++++ SUPPLIED DATA ++++
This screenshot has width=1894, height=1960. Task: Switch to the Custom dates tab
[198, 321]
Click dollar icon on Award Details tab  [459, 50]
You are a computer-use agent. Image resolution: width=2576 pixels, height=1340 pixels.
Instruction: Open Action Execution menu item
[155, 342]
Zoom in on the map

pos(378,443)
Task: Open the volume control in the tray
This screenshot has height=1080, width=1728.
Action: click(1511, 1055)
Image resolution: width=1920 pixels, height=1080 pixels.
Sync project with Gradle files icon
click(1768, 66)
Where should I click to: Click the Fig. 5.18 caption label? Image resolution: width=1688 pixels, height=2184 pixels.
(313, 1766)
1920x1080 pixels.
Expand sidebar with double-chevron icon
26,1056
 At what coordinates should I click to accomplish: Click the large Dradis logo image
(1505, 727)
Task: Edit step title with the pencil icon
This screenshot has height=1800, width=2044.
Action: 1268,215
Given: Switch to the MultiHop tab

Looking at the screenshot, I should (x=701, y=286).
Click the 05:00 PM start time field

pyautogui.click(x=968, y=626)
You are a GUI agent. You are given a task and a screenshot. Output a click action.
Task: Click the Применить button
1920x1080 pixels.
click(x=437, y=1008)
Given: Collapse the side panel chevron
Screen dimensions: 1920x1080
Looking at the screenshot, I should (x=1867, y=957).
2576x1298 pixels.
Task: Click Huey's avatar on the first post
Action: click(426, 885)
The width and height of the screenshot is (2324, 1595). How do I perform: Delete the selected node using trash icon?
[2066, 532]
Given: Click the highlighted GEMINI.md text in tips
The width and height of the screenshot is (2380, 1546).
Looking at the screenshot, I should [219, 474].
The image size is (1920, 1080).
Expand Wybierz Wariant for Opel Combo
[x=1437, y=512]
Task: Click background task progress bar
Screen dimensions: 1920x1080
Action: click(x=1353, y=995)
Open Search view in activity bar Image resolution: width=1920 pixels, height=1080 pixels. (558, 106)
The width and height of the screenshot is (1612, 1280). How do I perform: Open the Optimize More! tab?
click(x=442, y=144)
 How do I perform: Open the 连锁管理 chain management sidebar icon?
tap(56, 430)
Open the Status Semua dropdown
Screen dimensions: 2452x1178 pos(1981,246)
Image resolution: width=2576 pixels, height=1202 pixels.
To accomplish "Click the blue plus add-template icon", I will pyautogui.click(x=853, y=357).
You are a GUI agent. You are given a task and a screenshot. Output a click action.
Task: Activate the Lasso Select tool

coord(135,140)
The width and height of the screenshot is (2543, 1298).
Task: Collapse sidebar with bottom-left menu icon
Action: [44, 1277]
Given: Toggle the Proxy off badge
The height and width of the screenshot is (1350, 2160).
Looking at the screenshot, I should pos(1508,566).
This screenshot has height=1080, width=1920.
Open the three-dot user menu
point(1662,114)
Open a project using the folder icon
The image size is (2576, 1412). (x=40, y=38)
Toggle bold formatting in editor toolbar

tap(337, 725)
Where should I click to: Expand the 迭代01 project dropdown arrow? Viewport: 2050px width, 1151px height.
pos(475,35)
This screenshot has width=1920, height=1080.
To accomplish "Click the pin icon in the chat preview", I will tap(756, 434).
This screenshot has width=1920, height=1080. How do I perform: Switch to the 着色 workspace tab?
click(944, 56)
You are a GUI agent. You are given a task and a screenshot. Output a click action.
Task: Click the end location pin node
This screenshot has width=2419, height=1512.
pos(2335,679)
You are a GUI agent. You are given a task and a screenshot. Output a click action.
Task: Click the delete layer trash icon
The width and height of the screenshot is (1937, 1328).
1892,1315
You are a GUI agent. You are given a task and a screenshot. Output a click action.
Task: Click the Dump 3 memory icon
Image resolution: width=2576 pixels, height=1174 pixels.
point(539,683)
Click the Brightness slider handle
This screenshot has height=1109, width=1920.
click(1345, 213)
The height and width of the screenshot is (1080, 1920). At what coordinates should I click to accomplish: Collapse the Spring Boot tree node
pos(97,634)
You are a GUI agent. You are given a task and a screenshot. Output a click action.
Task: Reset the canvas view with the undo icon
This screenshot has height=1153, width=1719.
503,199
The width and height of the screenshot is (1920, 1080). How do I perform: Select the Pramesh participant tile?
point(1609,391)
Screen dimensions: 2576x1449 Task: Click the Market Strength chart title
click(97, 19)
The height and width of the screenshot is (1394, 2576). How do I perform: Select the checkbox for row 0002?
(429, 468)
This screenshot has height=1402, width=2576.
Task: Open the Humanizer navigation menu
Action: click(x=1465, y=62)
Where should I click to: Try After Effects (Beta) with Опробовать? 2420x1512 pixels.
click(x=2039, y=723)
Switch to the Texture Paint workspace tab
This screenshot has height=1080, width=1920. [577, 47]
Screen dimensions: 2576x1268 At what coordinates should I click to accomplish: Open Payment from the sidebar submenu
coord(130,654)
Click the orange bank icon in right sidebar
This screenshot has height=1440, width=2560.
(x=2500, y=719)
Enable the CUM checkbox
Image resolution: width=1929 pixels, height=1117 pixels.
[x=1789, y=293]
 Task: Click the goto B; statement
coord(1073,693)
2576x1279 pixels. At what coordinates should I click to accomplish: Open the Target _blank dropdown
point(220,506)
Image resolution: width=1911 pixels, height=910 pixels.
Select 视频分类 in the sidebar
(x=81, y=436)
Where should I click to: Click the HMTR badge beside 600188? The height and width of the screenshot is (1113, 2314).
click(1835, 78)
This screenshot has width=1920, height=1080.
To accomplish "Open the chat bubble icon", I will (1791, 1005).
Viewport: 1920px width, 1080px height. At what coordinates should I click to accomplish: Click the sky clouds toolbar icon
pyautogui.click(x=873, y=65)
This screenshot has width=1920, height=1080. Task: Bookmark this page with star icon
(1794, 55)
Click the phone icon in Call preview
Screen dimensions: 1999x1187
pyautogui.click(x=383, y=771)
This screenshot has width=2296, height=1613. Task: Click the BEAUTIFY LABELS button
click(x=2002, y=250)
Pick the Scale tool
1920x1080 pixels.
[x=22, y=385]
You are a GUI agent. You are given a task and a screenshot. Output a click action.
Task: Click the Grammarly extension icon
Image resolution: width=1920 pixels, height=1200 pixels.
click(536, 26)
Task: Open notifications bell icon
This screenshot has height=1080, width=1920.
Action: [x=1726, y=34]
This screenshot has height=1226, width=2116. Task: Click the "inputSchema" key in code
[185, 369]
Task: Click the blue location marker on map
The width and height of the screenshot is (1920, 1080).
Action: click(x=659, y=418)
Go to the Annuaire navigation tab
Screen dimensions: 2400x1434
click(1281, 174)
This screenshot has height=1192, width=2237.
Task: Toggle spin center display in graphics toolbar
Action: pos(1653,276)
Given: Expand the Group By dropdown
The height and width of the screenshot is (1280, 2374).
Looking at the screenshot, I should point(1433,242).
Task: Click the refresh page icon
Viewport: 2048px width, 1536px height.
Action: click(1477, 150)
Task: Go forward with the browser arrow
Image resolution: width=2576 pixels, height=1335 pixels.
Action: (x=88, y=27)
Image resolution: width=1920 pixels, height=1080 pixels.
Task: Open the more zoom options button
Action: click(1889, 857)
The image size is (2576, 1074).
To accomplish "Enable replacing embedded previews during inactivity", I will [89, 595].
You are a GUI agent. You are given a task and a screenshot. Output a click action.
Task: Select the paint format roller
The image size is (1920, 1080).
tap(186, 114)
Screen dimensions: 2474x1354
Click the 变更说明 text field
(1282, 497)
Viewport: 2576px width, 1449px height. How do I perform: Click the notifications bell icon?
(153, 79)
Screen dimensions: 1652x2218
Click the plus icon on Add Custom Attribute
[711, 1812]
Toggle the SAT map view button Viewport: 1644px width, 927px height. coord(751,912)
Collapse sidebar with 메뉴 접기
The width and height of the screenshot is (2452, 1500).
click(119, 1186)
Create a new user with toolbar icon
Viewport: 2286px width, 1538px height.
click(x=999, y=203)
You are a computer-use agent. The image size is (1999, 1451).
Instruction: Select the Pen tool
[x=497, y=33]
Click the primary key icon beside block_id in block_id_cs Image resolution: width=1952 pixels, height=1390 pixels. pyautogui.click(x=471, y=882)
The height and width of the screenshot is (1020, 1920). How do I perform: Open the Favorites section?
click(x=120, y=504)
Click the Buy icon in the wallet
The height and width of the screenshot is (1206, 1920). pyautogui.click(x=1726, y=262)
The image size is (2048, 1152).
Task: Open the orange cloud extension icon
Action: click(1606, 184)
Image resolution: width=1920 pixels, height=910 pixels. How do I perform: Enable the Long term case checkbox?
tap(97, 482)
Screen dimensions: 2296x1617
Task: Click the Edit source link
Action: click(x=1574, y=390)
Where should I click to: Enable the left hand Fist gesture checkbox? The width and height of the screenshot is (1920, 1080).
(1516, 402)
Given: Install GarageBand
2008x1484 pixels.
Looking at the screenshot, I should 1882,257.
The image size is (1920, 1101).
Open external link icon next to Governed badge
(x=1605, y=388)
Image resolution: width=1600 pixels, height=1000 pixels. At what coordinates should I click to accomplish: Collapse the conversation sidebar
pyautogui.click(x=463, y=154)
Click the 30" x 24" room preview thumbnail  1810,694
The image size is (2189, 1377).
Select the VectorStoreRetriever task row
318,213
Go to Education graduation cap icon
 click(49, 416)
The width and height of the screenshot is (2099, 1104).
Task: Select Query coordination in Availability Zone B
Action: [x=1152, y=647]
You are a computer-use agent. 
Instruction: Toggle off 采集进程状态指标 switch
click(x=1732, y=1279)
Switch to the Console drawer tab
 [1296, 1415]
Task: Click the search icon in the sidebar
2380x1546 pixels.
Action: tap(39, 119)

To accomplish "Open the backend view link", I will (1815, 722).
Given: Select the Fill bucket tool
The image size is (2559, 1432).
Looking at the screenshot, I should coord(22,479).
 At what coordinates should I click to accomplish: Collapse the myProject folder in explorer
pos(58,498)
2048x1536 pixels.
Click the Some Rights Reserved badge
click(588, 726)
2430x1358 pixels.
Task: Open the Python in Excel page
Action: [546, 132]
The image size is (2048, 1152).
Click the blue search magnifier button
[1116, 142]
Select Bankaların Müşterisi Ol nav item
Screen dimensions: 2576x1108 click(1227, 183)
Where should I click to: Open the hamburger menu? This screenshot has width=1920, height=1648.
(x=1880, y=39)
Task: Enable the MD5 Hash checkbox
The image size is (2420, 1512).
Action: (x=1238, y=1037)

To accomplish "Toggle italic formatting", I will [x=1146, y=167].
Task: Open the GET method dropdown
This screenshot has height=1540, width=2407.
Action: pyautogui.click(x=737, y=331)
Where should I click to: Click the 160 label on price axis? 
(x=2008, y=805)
++++
→ **ABOUT THIS EXERCISE**: Going back to the entries above, set down exactly the lines that begin at the one with "Task: Reset the" and end at the one with "Task: Click the Grammarly extension icon", both included, and nothing else.

→ **WRITTEN ANSWER**:
Task: Reset the canvas view with the undo icon
This screenshot has height=1153, width=1719.
503,199
The width and height of the screenshot is (1920, 1080). How do I perform: Select the Pramesh participant tile?
point(1609,391)
Screen dimensions: 2576x1449 Task: Click the Market Strength chart title
click(97, 19)
The height and width of the screenshot is (1394, 2576). How do I perform: Select the checkbox for row 0002?
(429, 468)
This screenshot has height=1402, width=2576.
Task: Open the Humanizer navigation menu
Action: click(x=1465, y=62)
Where should I click to: Try After Effects (Beta) with Опробовать? 2420x1512 pixels.
click(x=2039, y=723)
Switch to the Texture Paint workspace tab
This screenshot has height=1080, width=1920. [577, 47]
Screen dimensions: 2576x1268 At what coordinates should I click to accomplish: Open Payment from the sidebar submenu
coord(130,654)
Click the orange bank icon in right sidebar
This screenshot has height=1440, width=2560.
(x=2500, y=719)
Enable the CUM checkbox
Image resolution: width=1929 pixels, height=1117 pixels.
[x=1789, y=293]
 Task: Click the goto B; statement
coord(1073,693)
2576x1279 pixels. At what coordinates should I click to accomplish: Open the Target _blank dropdown
point(220,506)
Image resolution: width=1911 pixels, height=910 pixels.
Select 视频分类 in the sidebar
(x=81, y=436)
Where should I click to: Click the HMTR badge beside 600188? The height and width of the screenshot is (1113, 2314).
click(1835, 78)
This screenshot has width=1920, height=1080.
To accomplish "Open the chat bubble icon", I will (1791, 1005).
Viewport: 1920px width, 1080px height. At what coordinates should I click to accomplish: Click the sky clouds toolbar icon
pyautogui.click(x=873, y=65)
This screenshot has width=1920, height=1080. Task: Bookmark this page with star icon
(1794, 55)
Click the phone icon in Call preview
Screen dimensions: 1999x1187
pyautogui.click(x=383, y=771)
This screenshot has width=2296, height=1613. Task: Click the BEAUTIFY LABELS button
click(x=2002, y=250)
Pick the Scale tool
1920x1080 pixels.
[x=22, y=385]
You are a GUI agent. You are given a task and a screenshot. Output a click action.
Task: Click the Grammarly extension icon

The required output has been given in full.